チュンポンのダイビング・シュノーケルシーズンはアンダマン海側と逆です。リチェリューロックやシミランが5月に閉鎖される頃、タイ湾側はまさに透明度のピークを迎えます。
- 3〜4月:シーズン開幕。水温28〜29°C。ジンベエザメが到着し始める。視界10〜15m、改善傾向
- 5月:年間最高の透明度。視界20mに達することも。ジンベエザメ遭遇率が最も高い
- 6〜7月:シーズン後半。水温29〜30°C。ジンベエザメはまだいるが不確定。午後のスコールあり
- 8〜10月:モンスーン移行期。海況不安定。一部ショップは出船を休止
- 11〜2月:オフシーズン。水温低下、視界低下、ジンベエザメ不在
コアシーズンの水温は28〜30°C。3mmのショーティで十分快適です。4〜5月の平均視界は15〜20mですが、穏やかな日にはそれ以上になることもあります。
アクセスと料金
ランペッドとランカイは日帰り専用で、島には宿泊施設がありません。スピードボートやロングテールボートがパティウ地区の桟橋から出発します。主にバンベード周辺やバーンコーティアップ桟橋で、チュンポン市街から車で約1時間です。
- スピードボート日帰り:1,700〜2,500バーツ/人(シュノーケル器材・ガイド・公園入園料・昼食込み)
- ロングテールチャーター:2,500〜4,000バーツ/艘(2〜4名、時間自由)
- 国立公園入園料:200バーツ(外国人大人)/ 40バーツ(タイ人)
- 所要時間:バンベード桟橋から30〜45分
- 最少催行人数:スピードボートは6名以上が必要
1日ツアーは通常3カ所に停泊します。ランペッドでのシュノーケル、ランカイまたは近隣リーフでの2回目、そしてコーヨー島でのシーフードランチ。出発は08:00頃、帰港は16:00頃です。
ジンベエザメとの正しい接し方:2-3mルール
シュノーケルでジンベエザメに出会う体験——レギュレーターもBCDもなく、マスクとフィンだけ——はダイビングの世界で最もアクセスしやすい感動の一つです。しかし、マナー違反も起きやすい場面です。タイの海洋沿岸資源局(DMCR)がランペッドで施行するルールは国際基準に準拠しています。
- 頭部からの距離:最低2m
- 体・尾からの距離:最低3m
- 触れない:人間の皮膚の細菌がサメの皮膚に感染症を引き起こす可能性がある
- フラッシュ撮影禁止:ストロボは視力を傷つけ、摂食行動を妨げる
- 背中に乗ったりヒレをつかまない:身体接触はストレス反応を引き起こし、急潜行の原因になる
- 1頭あたりの同時入水人数:ガイドは通常8〜10名に制限
双子島の先にあるチュンポンの海
ランペッドとランカイが看板スポットですが、チュンポン諸島には40以上の島々が点在しています。コガムノイでは水深わずか5mでタイ湾屈指のスタグホーンサンゴ畑が広がります。第二次世界大戦時代のHTMS Prab 741は水深30mの砂地に直立して沈んでおり、アドバンスダイバーならシングルタンクで潜れます。コタルのスイムスルーでは、出口付近をツマグロが巡回しています。

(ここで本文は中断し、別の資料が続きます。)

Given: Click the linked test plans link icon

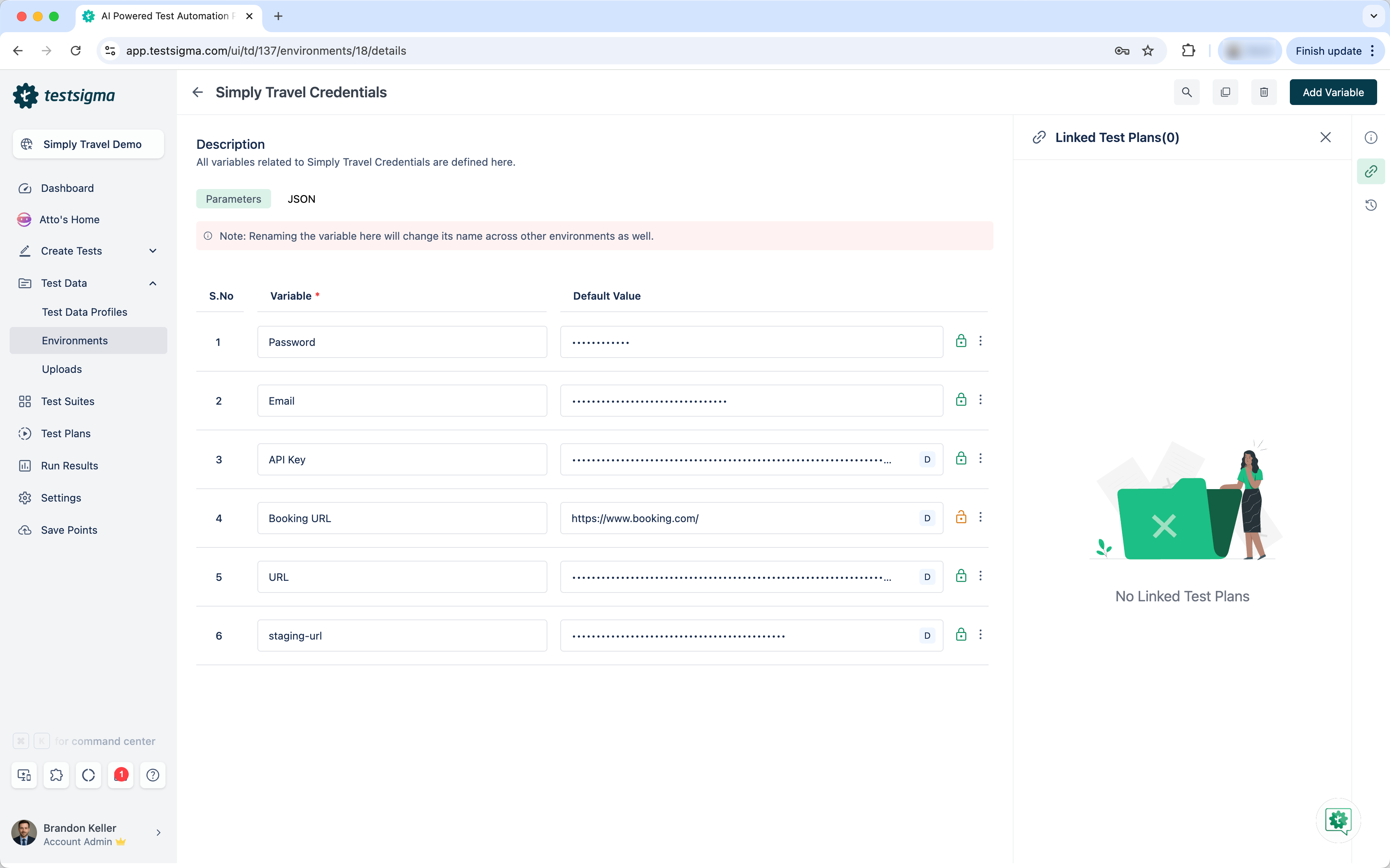Looking at the screenshot, I should [x=1370, y=171].
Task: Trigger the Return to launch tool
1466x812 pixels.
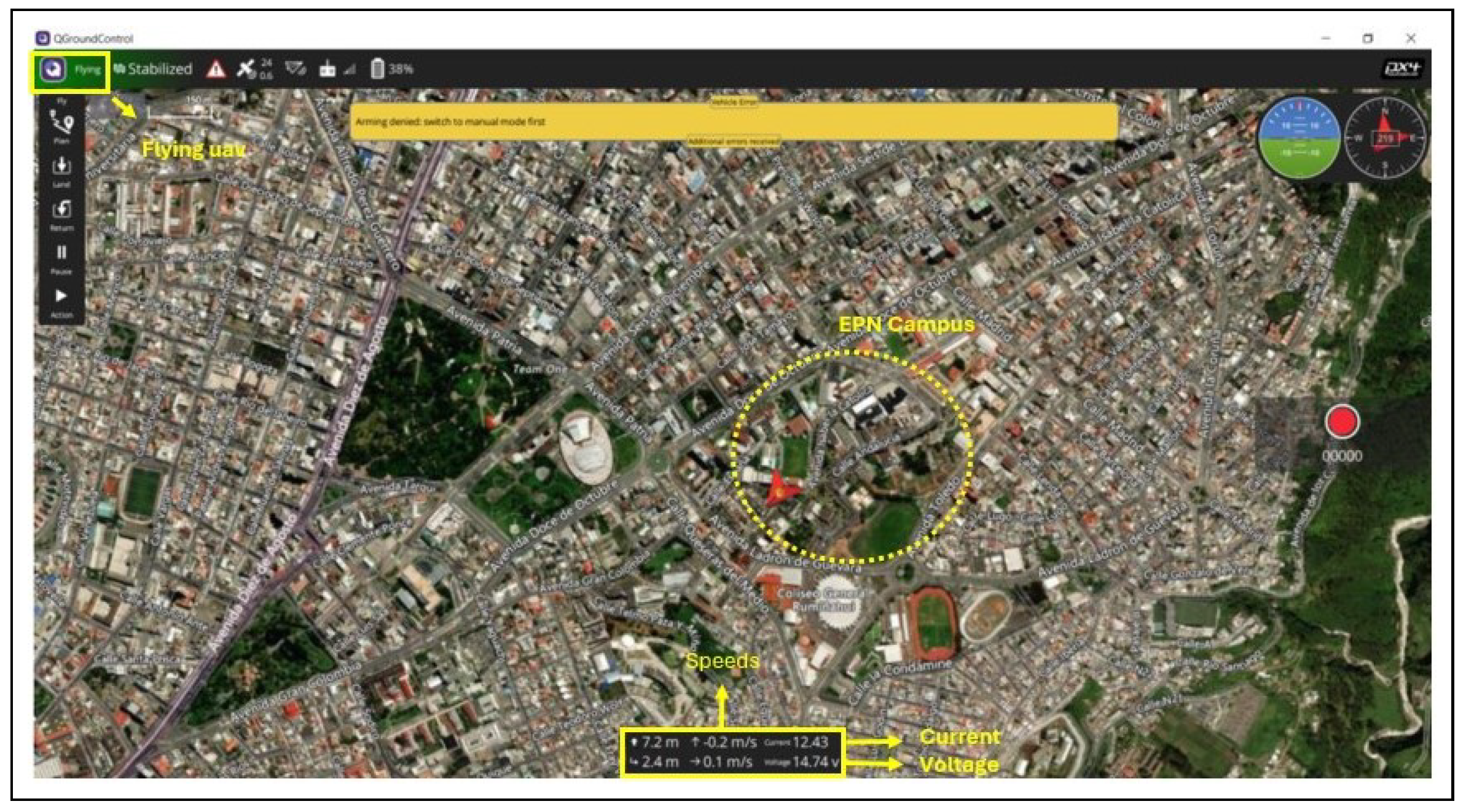Action: pyautogui.click(x=61, y=213)
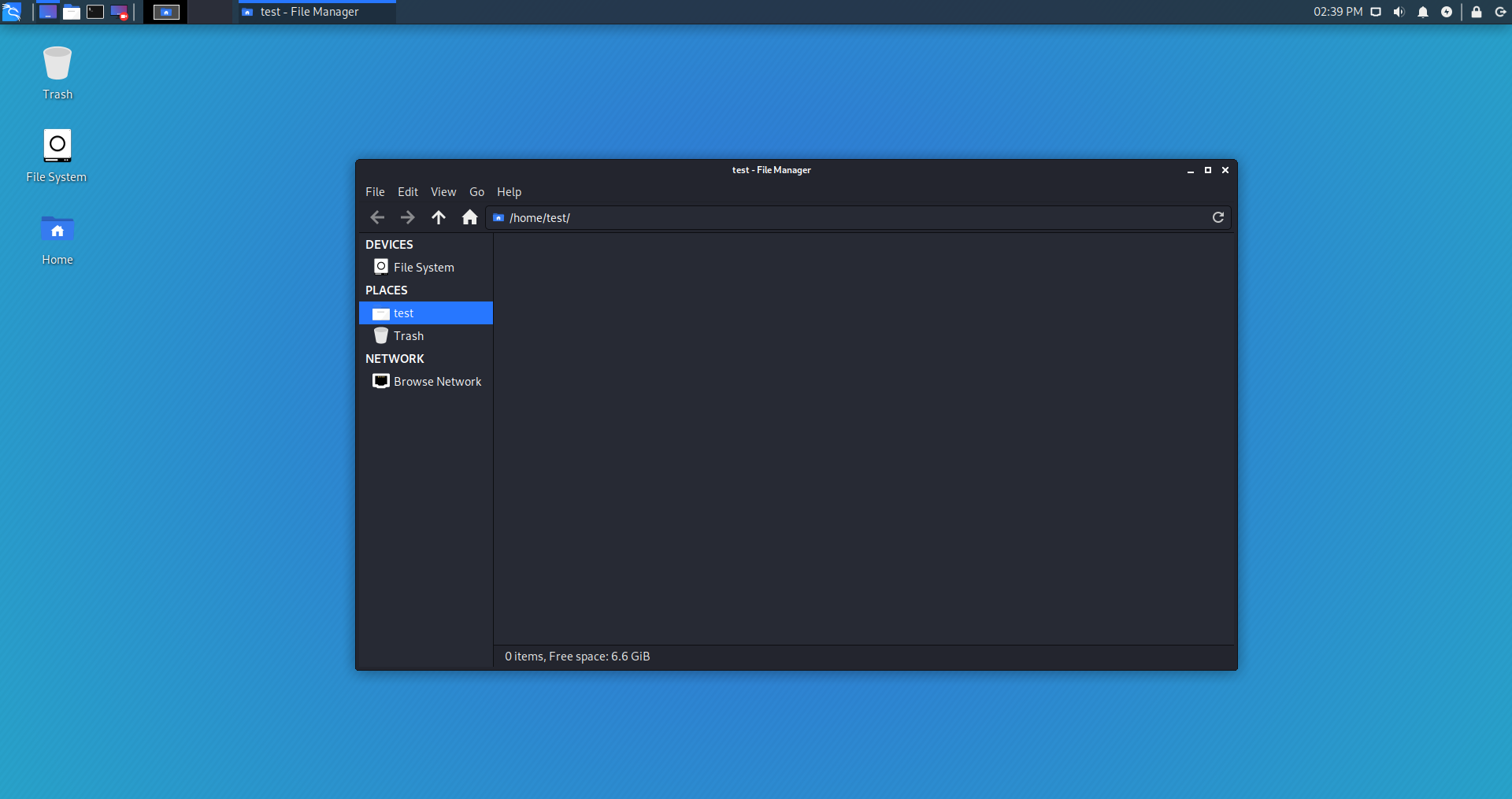
Task: Click the Forward navigation arrow
Action: pos(407,217)
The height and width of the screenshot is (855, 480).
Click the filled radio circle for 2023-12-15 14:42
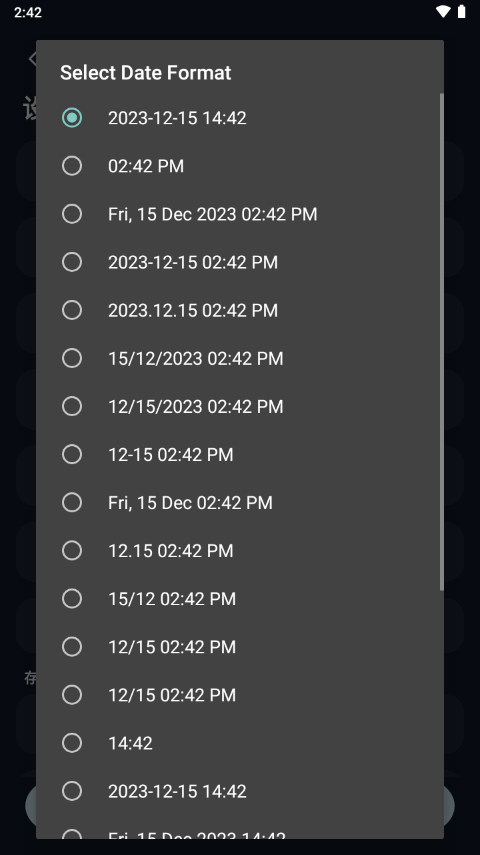[x=72, y=118]
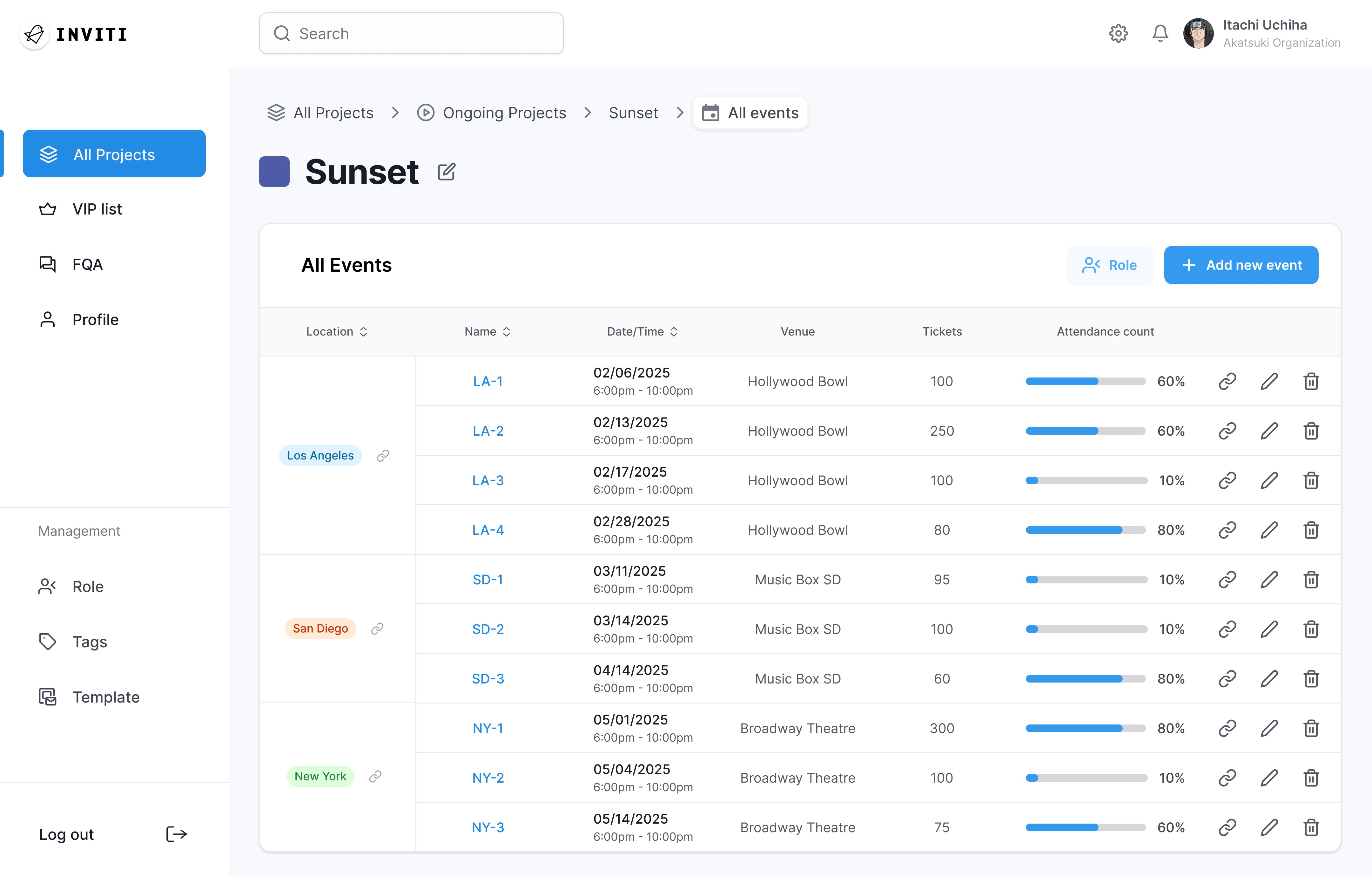Screen dimensions: 1372x877
Task: Go to Template in Management section
Action: 105,697

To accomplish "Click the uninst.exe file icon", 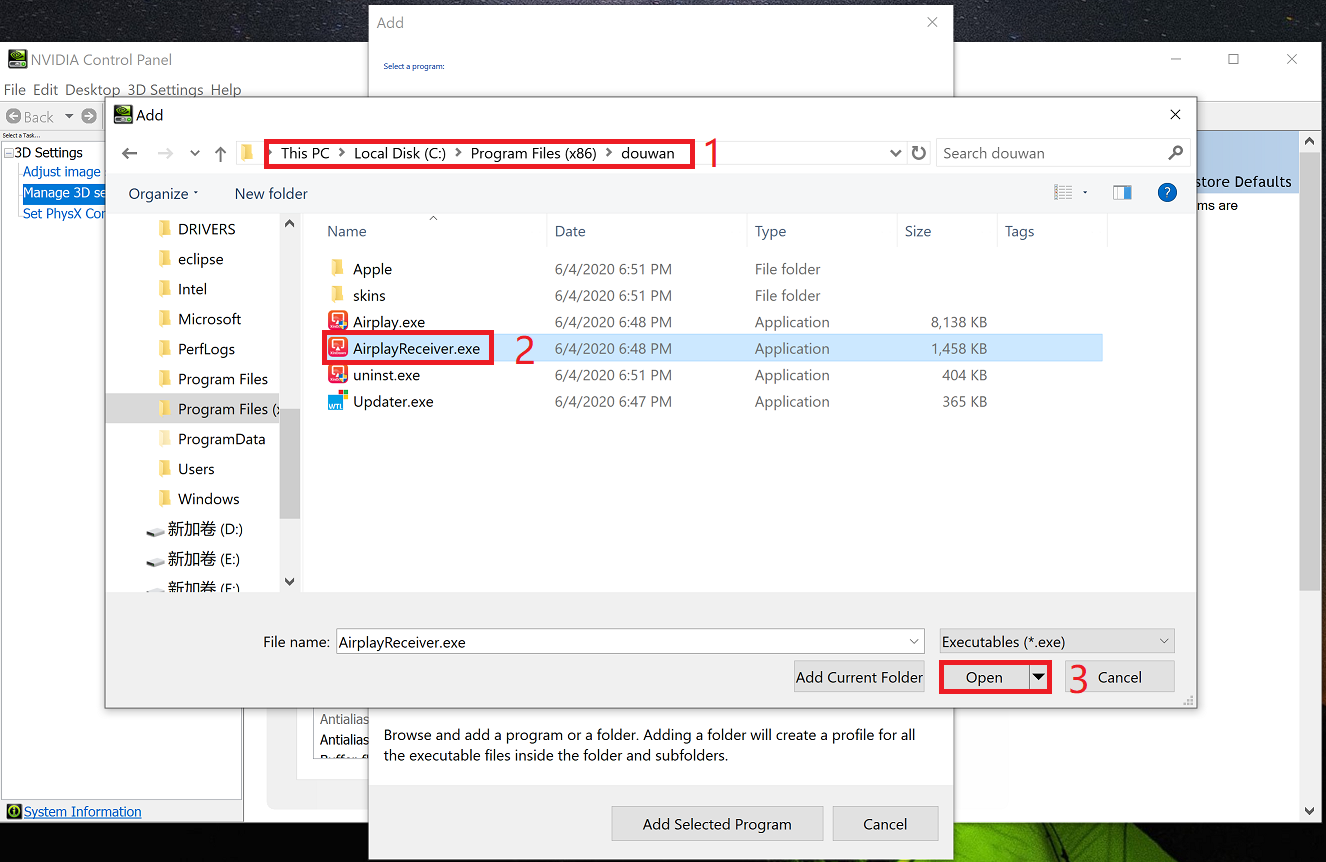I will [x=337, y=375].
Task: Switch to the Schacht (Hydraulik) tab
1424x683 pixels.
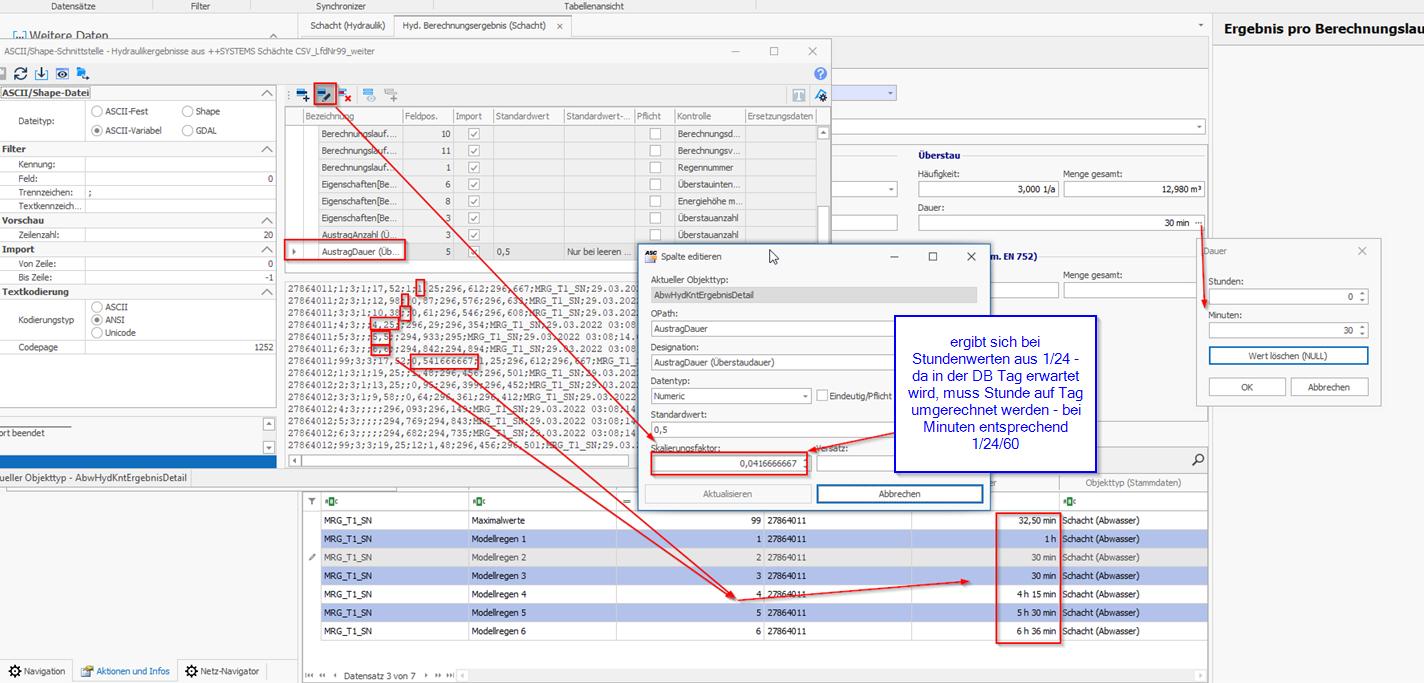Action: (346, 25)
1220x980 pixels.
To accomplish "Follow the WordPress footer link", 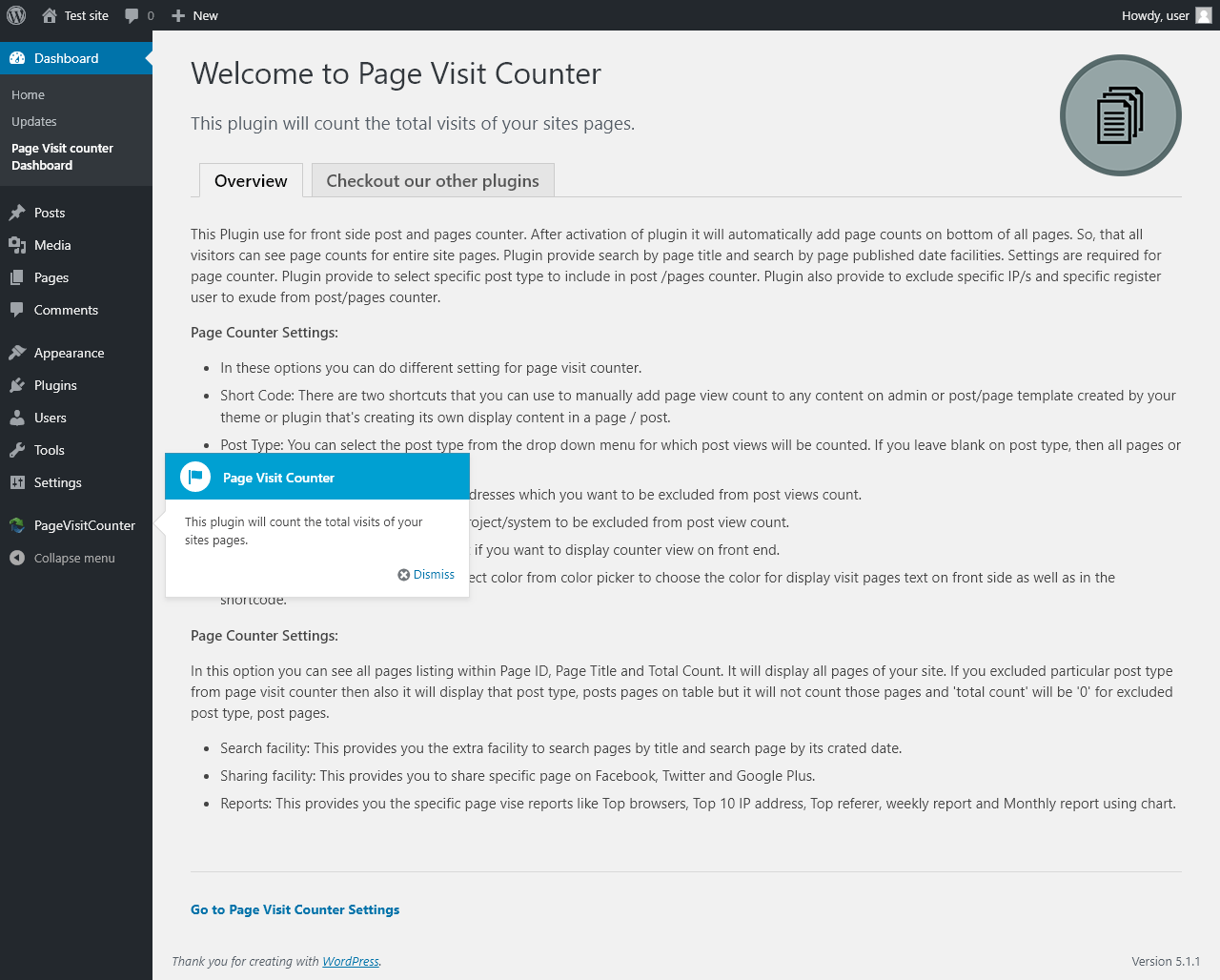I will [x=351, y=961].
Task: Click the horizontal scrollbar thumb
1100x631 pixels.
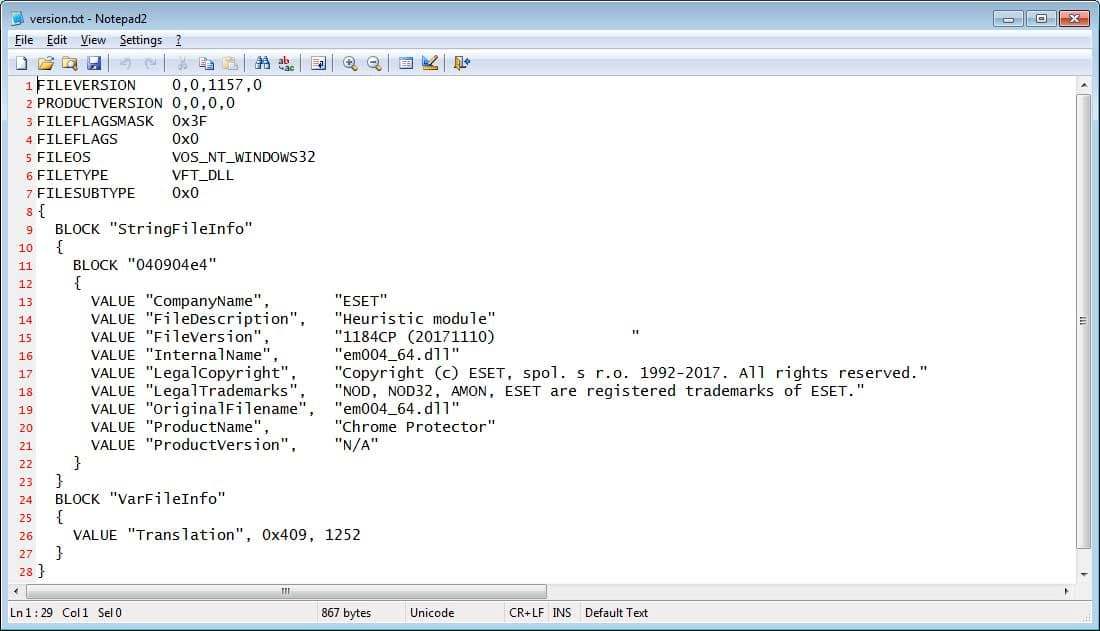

チュンポンは依然としてタイで最もダイバーの少ない県の一つです。シーズン中の平日、ランペッドの停泊地にいる船は2〜3隻程度——タオ島やシミランの同等サイトとは比較にならない静けさです。その静けさに加え、リチェリューロック並みのジンベエザメ遭遇率をはるかに少ない費用と移動時間で得られること。双子島は「西ではなく東へ」という選択に説得力を持たせてくれます。